The _Letters_ of Cicero are thoroughly natural--_colloquia absentium amicorum_, to use his own phrase. Cicero's letters to Atticus, and to the friends with whom he was completely at his ease, are the most sincere and immediate expression of the thought and feeling of the moment. They let us into the secret of his most serious thoughts and cares, and they give a natural outlet to his vivacity of observation, his wit and humour, his kindliness of nature. It shows how flexible an instrument Latin prose had become in his hand, when it could do justice at once to the ample and vehement volume of his oratory, to the calmer and more rhythmical movement of his philosophical meditation, and to the natural interchange of thought and feeling in the everyday intercourse of life.

Caesar.

Among the many rival orators of the age the most eminent were Quintus Hortensius Ortalus and C. Julius Caesar. The former was the leading representative of the Asiatic or florid style of oratory, and, like other members of the aristocracy, such as C. Memmius and L. Manlius Torquatus, and like Q. Catulus in the preceding generation, was a kind of dilettante poet and a precursor of the poetry of pleasure, which attained such prominence in the elegiac poets of the Augustan age. Of C. Julius Caesar (102-44) as an orator we can judge only by his reputation and by the testimony of his great rival and adversary Cicero; but we are able to appreciate the special praise of perfect taste in the use of language attributed to him.[1] In his _Commentaries_, by laying aside the ornaments of oratory, he created the most admirable style of prose narrative, the style which presents interesting events in their sequence of time and dependence on the will of the actor, rapidly and vividly, with scarcely any colouring of personal or moral feeling, any oratorical passion, any pictorial illustration. While he shows the persuasive art of an orator by presenting the subjugation of Gaul and his own action in the Civil War in the light most favourable to his claim to rule the Roman world, he is entirely free from the Roman fashion of self-laudation or disparagement of an adversary.
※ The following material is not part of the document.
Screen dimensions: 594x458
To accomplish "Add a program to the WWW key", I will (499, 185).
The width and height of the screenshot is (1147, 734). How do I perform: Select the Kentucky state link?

The character of the man reveals itself especially in a perfect simplicity of style, the result of the clearest intelligence and the strongest sense of personal dignity. He avoids not only every unusual but every superfluous word; and, although no writing can be more free from rhetorical colouring, yet there may from time to time be detected a glow of sympathy, like the glow of generous passion in Thucydides, the more effective from the reserve with which it betrays itself whenever he is called on to record any act of personal heroism or of devotion to military duty.

Sallust.

In the simplicity of his style, the directness of his narrative, the entire absence of any didactic tendency, Caesar presents a marked contrast to another prose writer of that age--the historian C. Sallustius Crispus or Sallust (c. 87-36). Like Varro, he survived Cicero by some years, but the tone and spirit in which his works are written assign him to the republican era. He was the first of the purely artistic historians, as distinct from the annalists and the writers of personal memoirs. He imitated the Greek historians in taking particular

## actions--the _Jugurthan War_ and the _Catilinarian Conspiracy_--as the

subjects of artistic treatment. He wrote also a continuous work, _Historiae_, treating of the events of the twelve years following the death of Sulla, of which only fragments are preserved. His two extant works are more valuable as artistic studies of the rival parties in the state and of personal character than as trustworthy narratives of facts. His style aims at effectiveness by pregnant expression, sententiousness, archaism. He produces the impression of caring more for the manner of saying a thing than for its truth. Yet he has great value as a painter of historical portraits, some of them those of his contemporaries, and as an author who had been a political partisan and had taken some part in making history before undertaking to write it; and he gives us, from the popular side, the views of a contemporary on the politics of the time. Of the other historians, or rather annalists, who belong to this period, such as Q. Claudius Quadrigarius, Q. Valerius Antias, and C. Licinius Macer, the father of Calvus, we have only fragments remaining.

Varro.

The period was also remarkable for the production of works which we should class as technical or scientific rather than literary. The

## activity of one of these writers was so great that he is entitled to a

separate mention. This was M. Terentius Varro, the most learned not only of the Romans but of the Greeks, as he has been called. The list of Varro's writings includes over seventy treatises and more than six hundred books dealing with topics of every conceivable kind. His _Menippeae Saturae_, miscellanies in prose and verse, of which unfortunately only fragments are left, was a work of singular literary interest.

Lucretius.

Since the _Annals_ of Ennius no great and original poem had appeared. The powerful poetical force which for half a century continued to be the strongest force in literature, and which created masterpieces of art and genius, first revealed itself in the latter part of the Ciceronian age. The conditions which enabled the poetic genius of Italy to come to maturity in the person of T. Lucretius Carus (96-55) were entire seclusion from public life and absorption in the ideal pleasures of contemplation and artistic production. This isolation from the familiar ways of his contemporaries, while it was, according to tradition and the internal evidence of his poem, destructive to his spirit's health, resulted in a work of genius, unique in character, which still stands forth as the greatest philosophical poem in any language. In the form of his poem he followed a Greek original; and the stuff out of which the texture of his philosophical argument is framed was derived from Greek science; but all that is of deep human and poetical meaning in the poem is his own. While we recognize in the _De Rerum Natura_ some of the most powerful poetry in any language and feel that few poets have penetrated with such passionate sincerity and courage into the secret of nature and some of the deeper truths of human life, we must acknowledge that, as compared with the great didactic poem of Virgil, it is crude and unformed in artistic design, and often rough and unequal in artistic execution. Yet, apart altogether from its independent value, by his speculative power and enthusiasm, by his revelation of the life and spectacle of nature, by the fresh creativeness of his diction and the elevated movement of his rhythm, Lucretius exercised a more powerful influence than any other on the art of his more perfect successors.

Catullus.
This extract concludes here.